SINGAPORE (Reuters) - Singapore’s private residential prices fell the most in two-and-a-half years in the first quarter, with values of high-end homes have the biggest decline in a decade, following last year’s surprise tightening of property market curbs.
The private residential property index dropped 0.6 percent from 2018’s last quarter, preliminary data from the Urban Redevelopment Authority showed on Monday.
It was a second consecutive fall after a 0.1 decrease in October-December.
Monday’s data showed that prices in Singapore’s prime districts fell 2.9 percent - the biggest fall since the second quarter of 2009, according to consultancy Cushman and Wakefield. Prime districts include luxury homes in the Orchard Road shopping area and Sentosa, an island resort.

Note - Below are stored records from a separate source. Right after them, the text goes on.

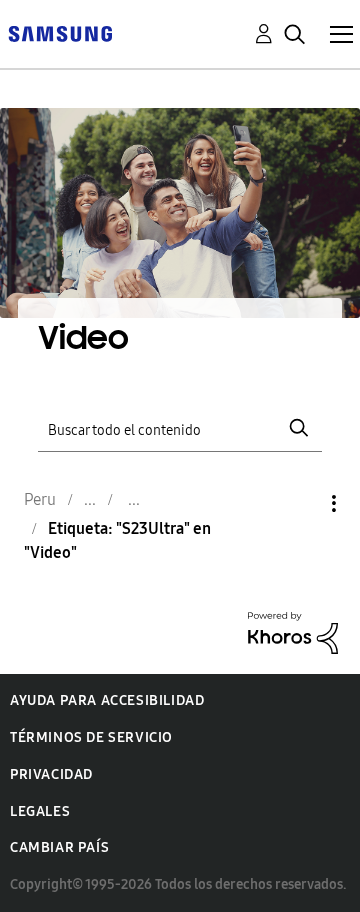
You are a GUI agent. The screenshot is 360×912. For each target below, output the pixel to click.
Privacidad (51, 774)
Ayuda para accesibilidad (107, 700)
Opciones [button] (300, 503)
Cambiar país (59, 847)
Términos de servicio (91, 737)
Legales (40, 811)
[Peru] (60, 32)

“Multiple dosage of cooling measures coupled with stronger headwinds in the macroeconomic condition has started to weigh down buying demand,” said Christine Li, Singapore head of research for the consultancy.
Li forecast overall prices to be flat this year.
To counter what they said was “excessive exuberance” in the city-state’s property market after a spike in prices last year, authorities in July slapped higher stamp duties on property purchases for individual home buyers and tightened housing loan limits.
They also unveiled stricter guidelines on the maximum number of units in new blocks of private flats and condominiums to tackle the development of so-called “shoebox units”.